LumP FGFR3 mut vs WT volcano

## Section 4 - gene set enrichment analysis (GSEA)
# this allows you to look for pathway-level changes, rather than having to google genes individually

# load MSigDB gene set
genesets = gmtPathways("c2.all.v2023.2.Hs.symbols.gmt")

# use pi values to rank genes from "most up" to "most down" in the comparison
prerank <- dds_results[c("symbol", "pi")]
prerank <- setNames(prerank$pi, prerank$symbol)
str(prerank)

# run fgsea
fgseaRes <- fgsea(pathways = genesets, stats = prerank, minSize=15, maxSize = 500)

# store top10 most enriched
# positive enrichment is "(relatively) up in the FGFR3 mutant tumours"
# negative enrichment is "(relatively) up in the FGFR3 wildtype tumours"
top10_fgseaRes <- head(fgseaRes[order(pval), ], 10)
top10_fgseaRes

# create bar chart of normalised enrichment scores (NES) for top10 hits
ggplot(top10_fgseaRes, aes(x = NES, y=reorder(pathway, -pval), fill = factor(sign(NES)))) + 
              geom_bar(stat = "identity", width = 0.8) +
              labs(title = "GSEA", x = "Normalised Enrichment Score (NES)", y = "Pathway") +
              theme_minimal(base_size = 16) +
              scale_fill_manual(values = c("#0754A2", "#B10029"), guide = "none") +
              scale_y_discrete(labels = function(x) gsub("^HALLMARK_", "", x)) +
              theme(axis.text = element_text(color = "black"),
                       axis.title = element_text(color = "black"),
                       panel.grid.major = element_blank(),
                       panel.grid.minor = element_blank())
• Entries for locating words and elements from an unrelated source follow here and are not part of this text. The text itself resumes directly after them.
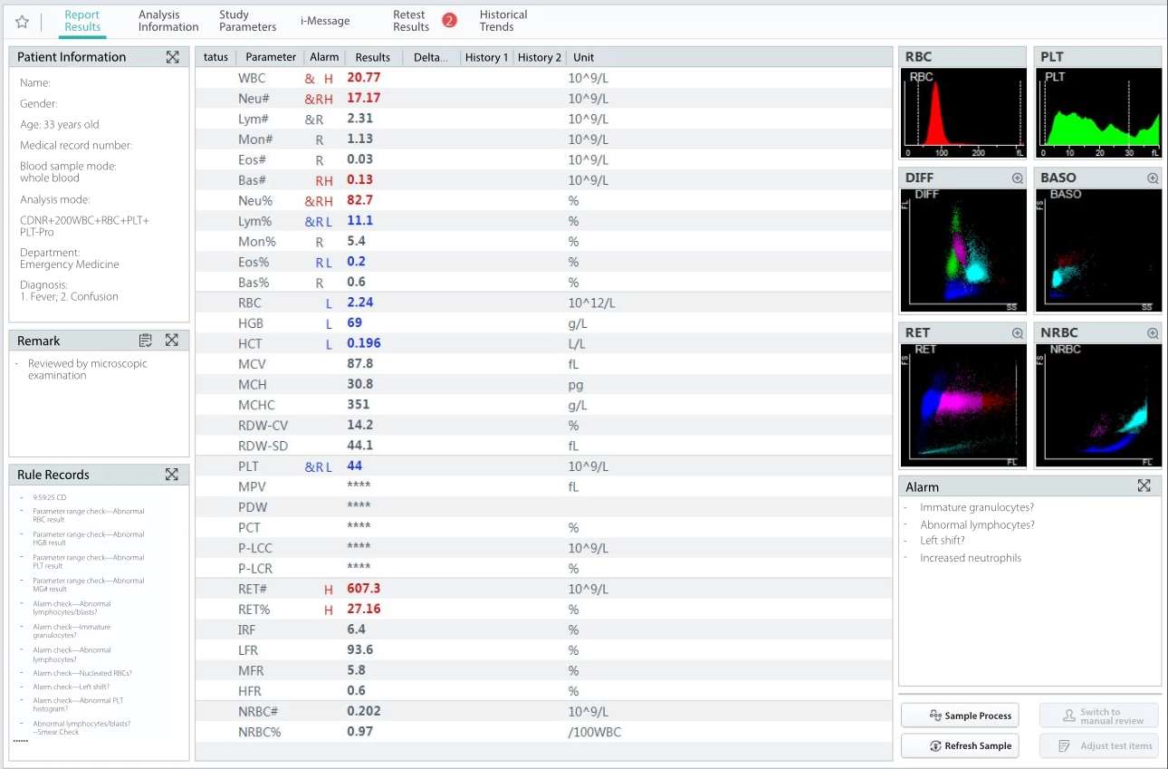This screenshot has width=1168, height=769.
Task: Zoom into the DIFF scattergram
Action: pyautogui.click(x=1018, y=178)
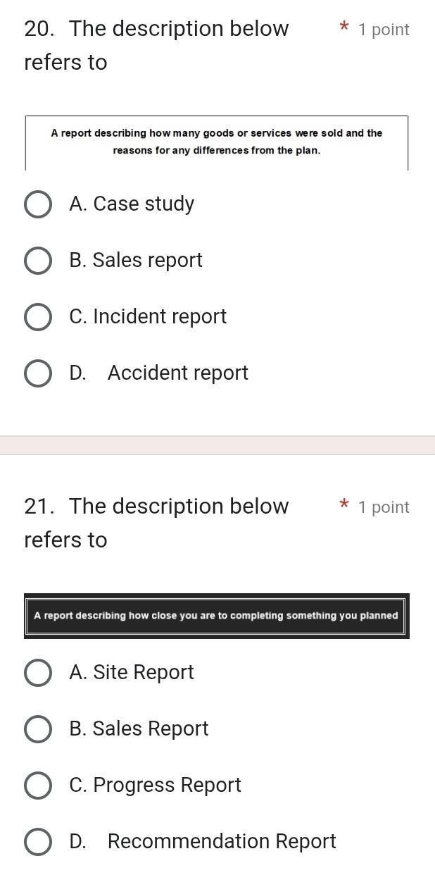Screen dimensions: 435x887
Task: Select answer C. Incident report
Action: tap(38, 317)
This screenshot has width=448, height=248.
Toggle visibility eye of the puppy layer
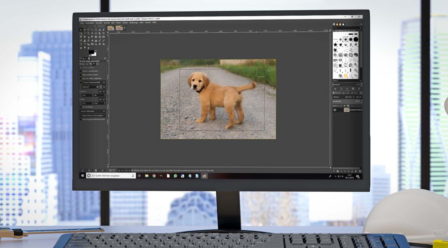[x=335, y=110]
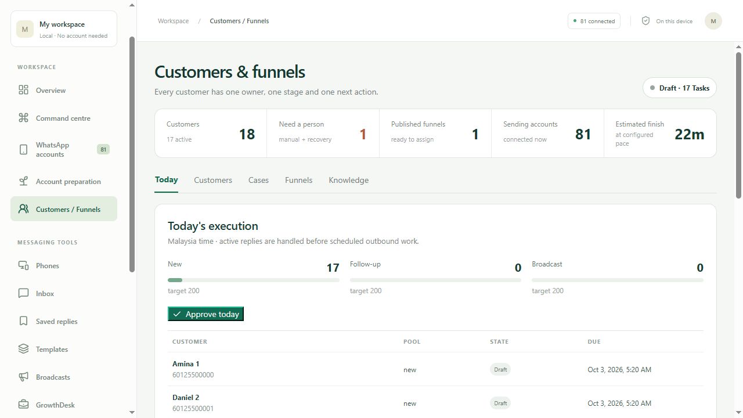This screenshot has height=418, width=743.
Task: Open the Saved replies bookmark icon
Action: 23,321
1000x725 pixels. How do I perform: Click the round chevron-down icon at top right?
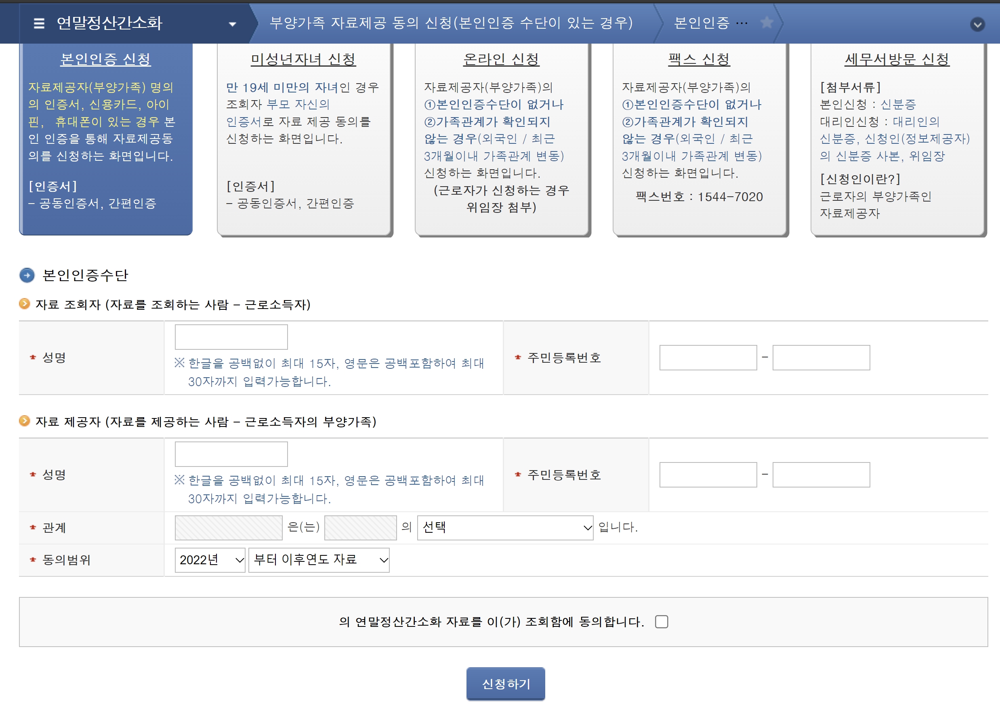coord(977,24)
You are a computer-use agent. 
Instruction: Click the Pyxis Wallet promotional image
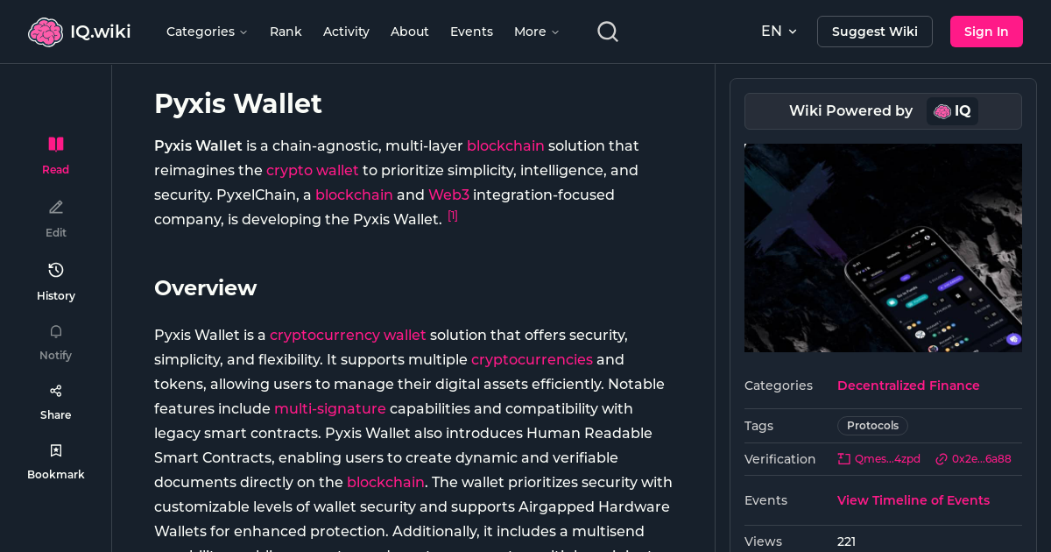(883, 248)
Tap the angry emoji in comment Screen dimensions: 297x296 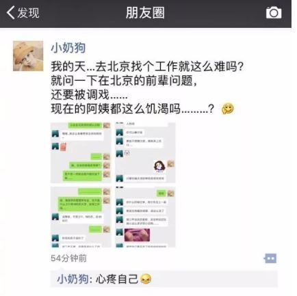[146, 280]
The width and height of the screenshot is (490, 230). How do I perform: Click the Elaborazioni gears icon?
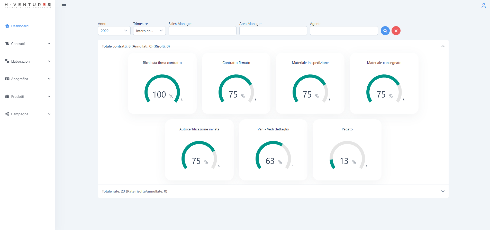tap(7, 61)
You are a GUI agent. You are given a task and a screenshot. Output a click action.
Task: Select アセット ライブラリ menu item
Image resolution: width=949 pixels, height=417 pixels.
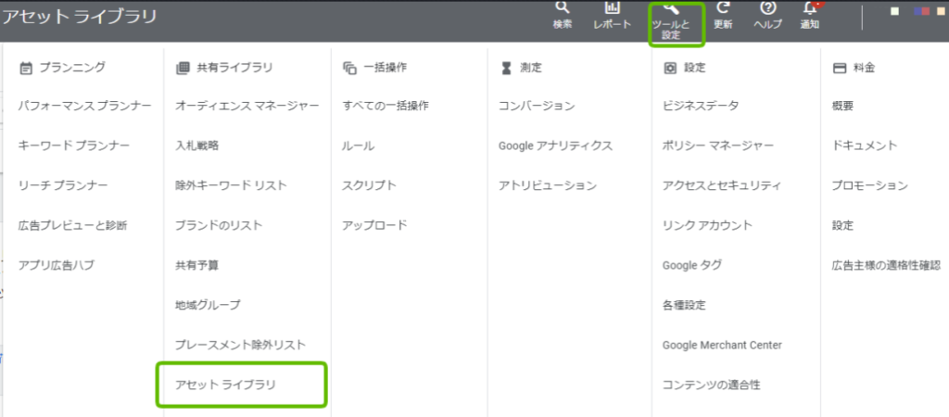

ggsave("LumP_FGFR3_MUTvsWT_top10_c2-GSEA.pdf", width=16, height=12)				   

# Done! Well. This is where the "so what does it mean?" begins

LumP FGFR3 mut vs WT top GSEA hits

A quick note on where these gene sets come from. These are submitted by the academic community as "signatures" of particular experimental set ups. This means a gene set name may make absolutely no sense in the context of your work - such as "therapeutics for SARS" as the top hit in a bladder cancer comparison. But, think what this actually means - this is (likely) a set of genes involved in immune response. The interpretation here is that FGFR3 wildtype tumours have a better immune response. This matches the literature as active FGF signalling (most mutations in FGFR3 are activating) causes immune cell exclusion.

To explore these results, you can look at the leadingEdge column (these are the most significant hits from each gene set) and google the exact name of the pathway followed by "MSigDB" and you will find a webpage giving information on the paper/experiment used to create the gene list.

What now?

Excellent! Well done for getting to the end! This should be a page you keep coming back to during your project. Don't worry if you haven't understood it all - you'll be amazed how far you come this year. I'm looking forward to working with you and seeing what you find!